Basta con quel nomignolo che l'avrà pure immaginato per primo il Manzoni, ma ora dà solo fastidio. Le perpetue d'Italia - ce ne sono tante - ora rivendicano un altro nome, un altro ruolo, un'altra immagine. "Noi di perpetue non ne vogliamo sentir parlare", ha dichiarato la loro leader, Brunella Campedelli, che è presidente nazionale dell'Associazione collaboratori familiari del clero. A indisporre, al di là del nome, l'aggettivazione che di solito ne consegue: serve, innanzitutto, magari sagge e concrete ma in fondo gregarie, infinitamente pettegole, donne non sposate, dai quarant'anni in su, che favoleggiano di matrimoni rifiutati. Bruttine stagionate che non hanno trovato di meglio nella vita, secondo una vulgata molto volgare.
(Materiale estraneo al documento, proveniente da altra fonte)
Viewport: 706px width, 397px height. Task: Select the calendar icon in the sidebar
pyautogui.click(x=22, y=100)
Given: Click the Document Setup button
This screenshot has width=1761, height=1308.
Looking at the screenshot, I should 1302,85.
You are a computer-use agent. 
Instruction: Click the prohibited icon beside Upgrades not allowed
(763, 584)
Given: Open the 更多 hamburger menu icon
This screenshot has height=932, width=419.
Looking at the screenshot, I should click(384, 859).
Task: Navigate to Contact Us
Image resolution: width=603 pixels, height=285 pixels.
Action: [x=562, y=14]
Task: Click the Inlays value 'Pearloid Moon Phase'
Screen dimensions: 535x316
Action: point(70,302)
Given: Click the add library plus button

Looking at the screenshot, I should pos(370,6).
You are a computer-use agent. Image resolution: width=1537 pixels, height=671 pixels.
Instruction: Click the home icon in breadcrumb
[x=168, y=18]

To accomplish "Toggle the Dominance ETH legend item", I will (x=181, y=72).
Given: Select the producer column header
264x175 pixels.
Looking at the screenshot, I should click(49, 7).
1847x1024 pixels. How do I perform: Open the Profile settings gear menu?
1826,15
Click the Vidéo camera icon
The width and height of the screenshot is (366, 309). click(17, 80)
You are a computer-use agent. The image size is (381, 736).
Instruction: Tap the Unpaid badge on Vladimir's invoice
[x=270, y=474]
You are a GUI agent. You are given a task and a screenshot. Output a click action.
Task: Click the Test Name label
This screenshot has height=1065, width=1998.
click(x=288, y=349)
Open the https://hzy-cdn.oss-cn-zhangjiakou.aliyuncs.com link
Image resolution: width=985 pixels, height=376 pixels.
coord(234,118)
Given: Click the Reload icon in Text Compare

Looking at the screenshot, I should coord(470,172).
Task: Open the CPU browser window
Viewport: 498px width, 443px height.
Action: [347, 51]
Uno degli scopi dell'Associazione è venir fuori dalla commedia, restituire a coloro che vivono con i sacerdoti o che li aiutano a svolgere il proprio ruolo, tutta la loro complessità. "L'associazione - racconta Brunella Campedelli al mensile al femminile vaticano, "Donna Chiesa Mondo" - è nata negli anni '80 dall'intuizione di un sacerdote. Pensava alla formazione delle persone che assistono il clero, che vivono con i sacerdoti. A quei tempi molti sacerdoti avevano accanto soprattutto i familiari, i genitori".
Oggi "ci sono molti sacerdoti giovani che non amano che la famiglia viva con loro, così l'associazione raggruppa consanguinei, genitori, ma anche familiari di spirito. I corsi di formazione che promuoviamo hanno come tema il cambiamento da portare ai sacerdoti, il nostro ruolo di persone che permettono ai sacerdoti di creare un senso di familiarità. Lo sforzo di creare più visibilità per questo ruolo presso la comunità. La necessità di prendersi del tempo per capire che chi deve vivere in intimità con il sacerdote deve avere qualcosa in più, una dimensione spirituale. I corsi sono frequentati soprattutto da donne, ragazze, qualche papà, ma anche alcuni collaboratori uomini". E chiamarli, questi ultimi, perpetui è veramente pretendere troppo.
La verità è che i tempi sono cambiati, le funzioni pure. Non si tratta di far trovare una cena calda e un letto rifatto, ma di permettere al sacerdote "di sperimentare un clima di famiglia nella quotidianità della sua vita e del suo ministero; quel clima di famiglia che lo dispone a essere strumento di comunione dentro la comunità". Ma anche di dare una nuova importanza al mondo dei laici che attorno alle parrocchie vivono e operano: "preparare collaboratori e collaboratrici, segretari e segretarie parrocchiali, collaboratori nelle funzioni amministrative".
"Io non sono una collaboratrice domestica o una governante, aiuto il sacerdote in ufficio, e per prima cosa, ogni mattina, seguo la gestione della scuola dell'infanzia", spiega Campedelli. "Il sacerdote che mi ha indirizzato su questo cammino ha avuto un tumore ed è morto in nove mesi. Lui in ospedale e io "in ufficio", con l'aiuto di altri sacerdoti non l'ho mai abbandonato". Insomma, una vera e propria "seconda vocazione, la prima resta quella di moglie e madre e la mia famiglia l'ho sempre sentita accanto". Altro che zitella bruttina e invecchiata, che favoleggia di pretendenti respinti. Chissà che direbbe Manzoni.